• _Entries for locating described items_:
======

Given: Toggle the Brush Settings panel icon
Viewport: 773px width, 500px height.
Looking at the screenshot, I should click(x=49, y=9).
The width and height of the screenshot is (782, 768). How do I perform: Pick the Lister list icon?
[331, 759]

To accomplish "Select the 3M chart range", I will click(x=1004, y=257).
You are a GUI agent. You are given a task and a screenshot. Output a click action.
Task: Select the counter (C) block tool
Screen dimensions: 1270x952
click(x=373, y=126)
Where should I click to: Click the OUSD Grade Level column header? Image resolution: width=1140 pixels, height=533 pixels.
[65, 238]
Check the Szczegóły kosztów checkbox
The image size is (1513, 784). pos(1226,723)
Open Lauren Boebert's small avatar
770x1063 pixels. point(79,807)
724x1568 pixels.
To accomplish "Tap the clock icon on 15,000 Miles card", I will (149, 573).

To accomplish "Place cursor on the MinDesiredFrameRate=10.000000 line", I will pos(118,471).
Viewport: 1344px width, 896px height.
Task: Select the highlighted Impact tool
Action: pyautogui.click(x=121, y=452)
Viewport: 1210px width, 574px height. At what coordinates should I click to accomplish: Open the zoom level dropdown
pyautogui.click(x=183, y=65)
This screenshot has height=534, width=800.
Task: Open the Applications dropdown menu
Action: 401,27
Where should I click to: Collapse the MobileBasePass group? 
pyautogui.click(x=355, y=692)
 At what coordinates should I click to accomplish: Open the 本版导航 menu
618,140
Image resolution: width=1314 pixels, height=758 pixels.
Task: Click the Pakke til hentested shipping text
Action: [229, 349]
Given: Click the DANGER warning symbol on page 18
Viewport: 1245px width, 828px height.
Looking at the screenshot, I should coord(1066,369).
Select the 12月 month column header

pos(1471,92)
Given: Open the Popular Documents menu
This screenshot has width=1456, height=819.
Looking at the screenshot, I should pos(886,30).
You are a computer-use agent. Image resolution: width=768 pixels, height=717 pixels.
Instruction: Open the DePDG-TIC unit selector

======

• _What is needed_: Rewrite the lines above with every "Where should I click to" in the entries switched to "Which spot do I click to", keeping everything else unchanged.

• _Written response_:
Given: Toggle the Brush Settings panel icon
Viewport: 773px width, 500px height.
Looking at the screenshot, I should click(x=49, y=9).
The width and height of the screenshot is (782, 768). How do I perform: Pick the Lister list icon?
[331, 759]

To accomplish "Select the 3M chart range", I will click(x=1004, y=257).
You are a GUI agent. You are given a task and a screenshot. Output a click action.
Task: Select the counter (C) block tool
Screen dimensions: 1270x952
click(x=373, y=126)
Which spot do I click to: Click the OUSD Grade Level column header? Image resolution: width=1140 pixels, height=533 pixels.
[65, 238]
Check the Szczegóły kosztów checkbox
The image size is (1513, 784). pos(1226,723)
Open Lauren Boebert's small avatar
770x1063 pixels. point(79,807)
724x1568 pixels.
To accomplish "Tap the clock icon on 15,000 Miles card", I will (149, 573).

To accomplish "Place cursor on the MinDesiredFrameRate=10.000000 line", I will pos(118,471).
Viewport: 1344px width, 896px height.
Task: Select the highlighted Impact tool
Action: pyautogui.click(x=121, y=452)
Viewport: 1210px width, 574px height. At what coordinates should I click to accomplish: Open the zoom level dropdown
pyautogui.click(x=183, y=65)
This screenshot has height=534, width=800.
Task: Open the Applications dropdown menu
Action: 401,27
Which spot do I click to: Collapse the MobileBasePass group? 
pyautogui.click(x=355, y=692)
 At what coordinates should I click to accomplish: Open the 本版导航 menu
618,140
Image resolution: width=1314 pixels, height=758 pixels.
Task: Click the Pakke til hentested shipping text
Action: [229, 349]
Given: Click the DANGER warning symbol on page 18
Viewport: 1245px width, 828px height.
Looking at the screenshot, I should coord(1066,369).
Select the 12月 month column header

pos(1471,92)
Given: Open the Popular Documents menu
This screenshot has width=1456, height=819.
Looking at the screenshot, I should pos(886,30).
You are a computer-use agent. Image resolution: width=768 pixels, height=717 pixels.
Instruction: Open the DePDG-TIC unit selector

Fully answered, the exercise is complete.